Lifestyle changes for people with hypertension

Among the recommendations on changing the lifestyle habits of people with hypertension are:

  • Reducing sodium intake: although, as reported above, reducing salt intake does not always decrease blood pressure, it is important to limit the amount of this dietary component as a first approach to treating hypertension. Studies have shown that decreasing salt intake by about 4.4 grams per day can decrease systolic and diastolic blood pressures by 4.2 and 2.1 mmHg, respectively.
  • Change dietary habits: to counter hypertension, indications aimed at maintaining good health generally apply, namely: balancing dietary intake of fresh fruits and vegetables, legumes, fish and low-fat foods. The Mediterranean diet meets these characteristics.
  • Regulate the intake of coffee, tea and other beverages: the caffeine in coffee and other beverages has the effect of raising blood pressure in the short term, but regular coffee intake has been shown to reduce the frequency of cardiovascular events, so coffee consumption tailored to each individual’s blood pressure response may be indicated. Green tea and black tea are attributed a limited, but significant, blood pressure-reducing effect.
  • control alcohol intake: without considering true forms of ethylism, compulsively consuming large amounts of alcohol has a significant effect in raising blood pressure, so hypertensives should avoid such excesses.

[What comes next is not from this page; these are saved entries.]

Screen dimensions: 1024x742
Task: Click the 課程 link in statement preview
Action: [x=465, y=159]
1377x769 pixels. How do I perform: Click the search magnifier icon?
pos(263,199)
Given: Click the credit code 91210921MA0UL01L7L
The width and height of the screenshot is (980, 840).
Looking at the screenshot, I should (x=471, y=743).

  • Do adequate physical activity: when exercise is performed, there is an initial increase in blood pressure, particularly systolic blood pressure, which is followed by a brief reduction below baseline. Regular aerobic physical activity is effective in both preventing and treating hypertension. In general, the Guidelines suggest sustaining at least 30 minutes of moderate aerobic activity 5 to 7 times a week, but this should be tailored to each individual’s physical function.

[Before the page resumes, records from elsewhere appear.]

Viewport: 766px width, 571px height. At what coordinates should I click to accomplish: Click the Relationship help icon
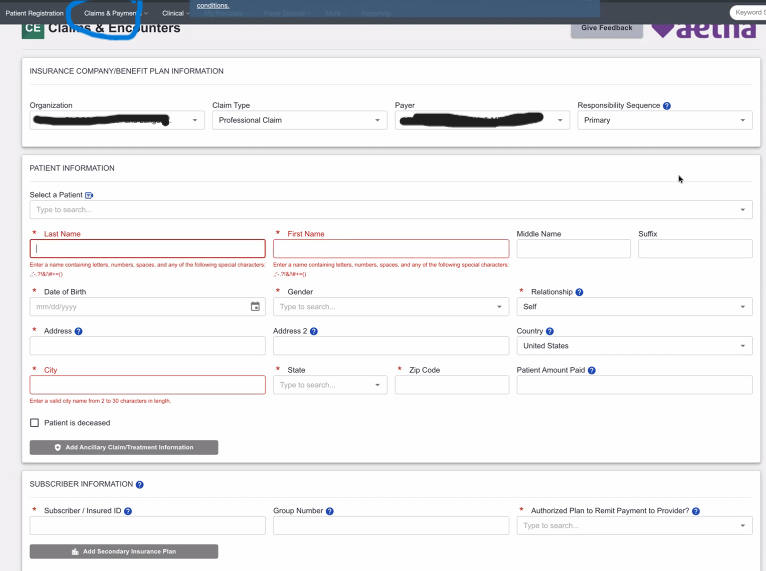[580, 292]
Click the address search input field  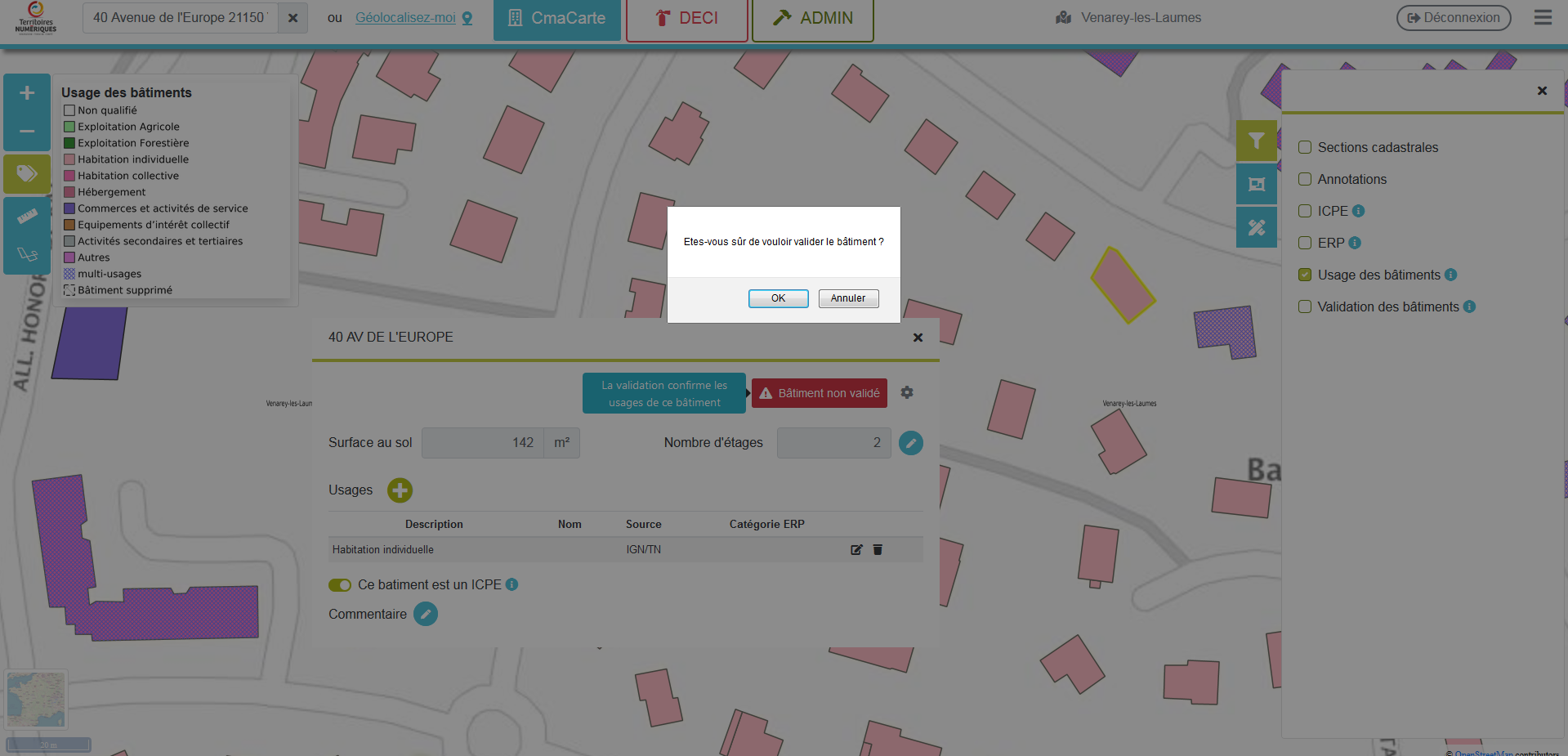pyautogui.click(x=180, y=17)
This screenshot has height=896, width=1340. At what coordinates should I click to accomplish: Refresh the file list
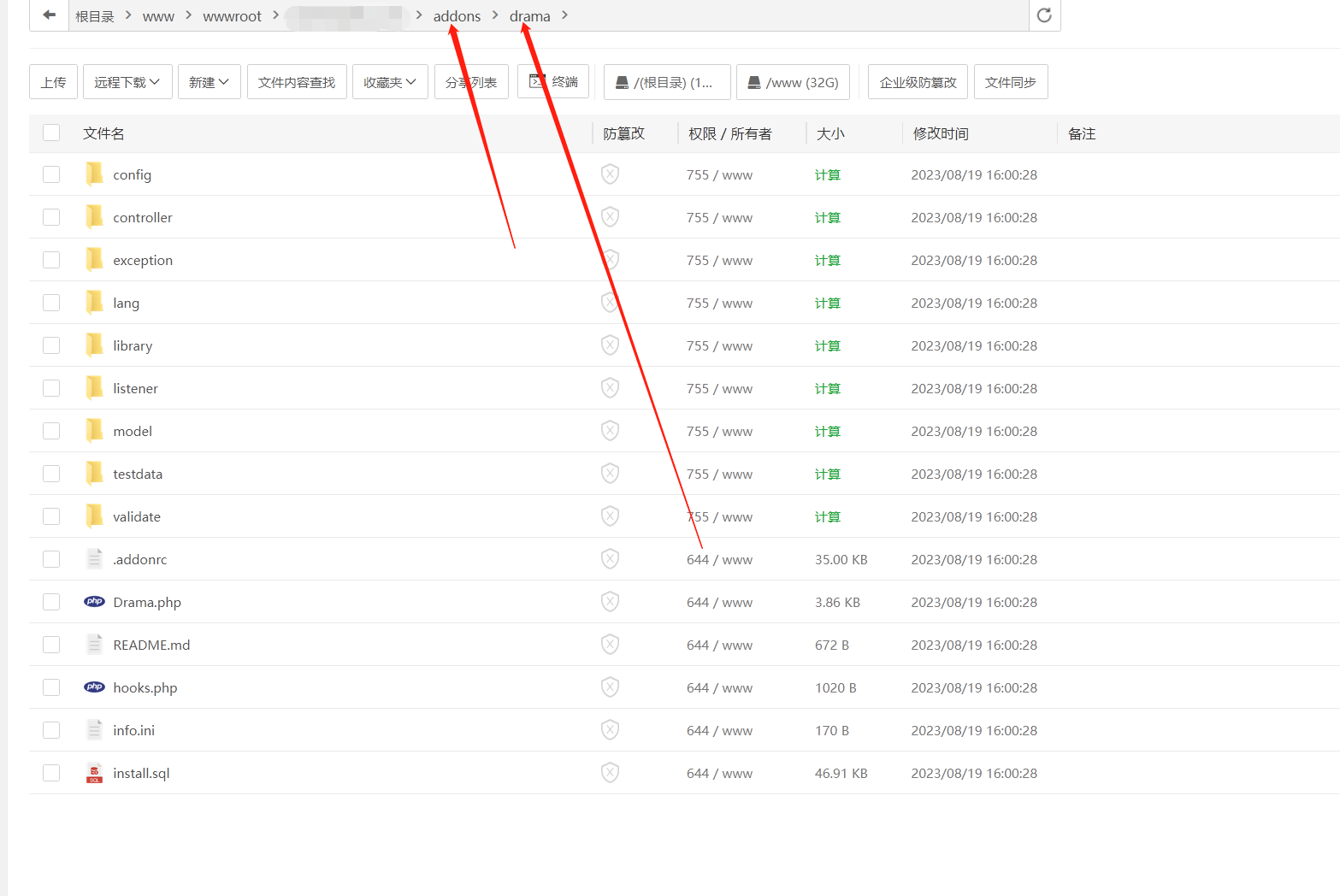pos(1043,15)
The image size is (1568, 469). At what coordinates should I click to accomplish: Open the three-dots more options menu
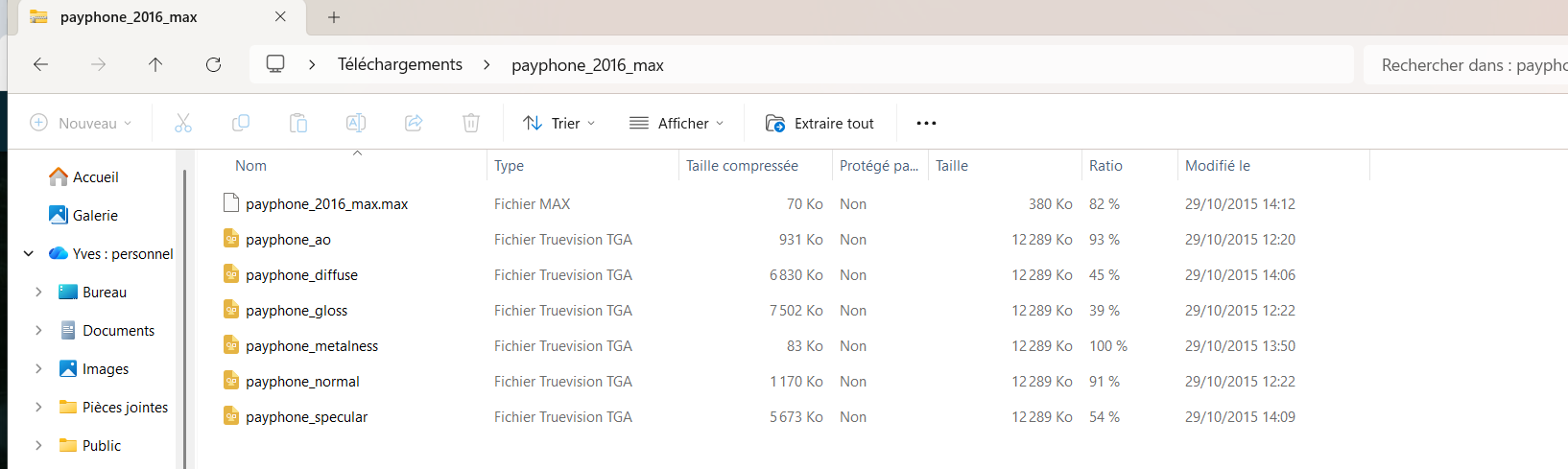[926, 123]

  • Decrease weight: in addition to being a risk factor in general for all cardiovascular diseases, excess weight has a direct effect on blood pressure, so reducing it is always indicated in hypertensives.
  • Stop smoking: studies have shown that in both people with normal blood pressure and hypertensives, smoking is associated with higher blood pressure values. Although there is no evidence of a reduction in blood pressure with smoking cessation, this should always be pursued because of the risks of such a habit in terms of the development of cardiovascular disease and cancer.

Sources

  • M Volpe e S Sciarretta. Capitolo 45 L’ipertensione arteriosa. In: Manuale di malattie Cardiovascolari della Società Italiana di Cardiologia.

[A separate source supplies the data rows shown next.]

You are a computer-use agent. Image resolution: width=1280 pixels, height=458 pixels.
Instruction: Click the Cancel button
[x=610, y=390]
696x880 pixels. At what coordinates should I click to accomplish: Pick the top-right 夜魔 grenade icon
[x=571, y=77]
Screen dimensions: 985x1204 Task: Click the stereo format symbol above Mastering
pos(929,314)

  • PK Whelton e coll. 2017 ACC/AHA/AAPA/ABC/ACPM/AGS/APhA/ASH/ASPC/NMA/PCNA Guideline for the Prevention, Detection, Evaluation, and Management of High Blood Pressure in Adults: Executive Summary. Hypertension. 2018;71:1269-1324.
  • LJ Visseren e coll. 2021 ESC Guidelines on cardiovascular disease prevention in clinical practice. European Heart Journal 2021; 00, 1-111.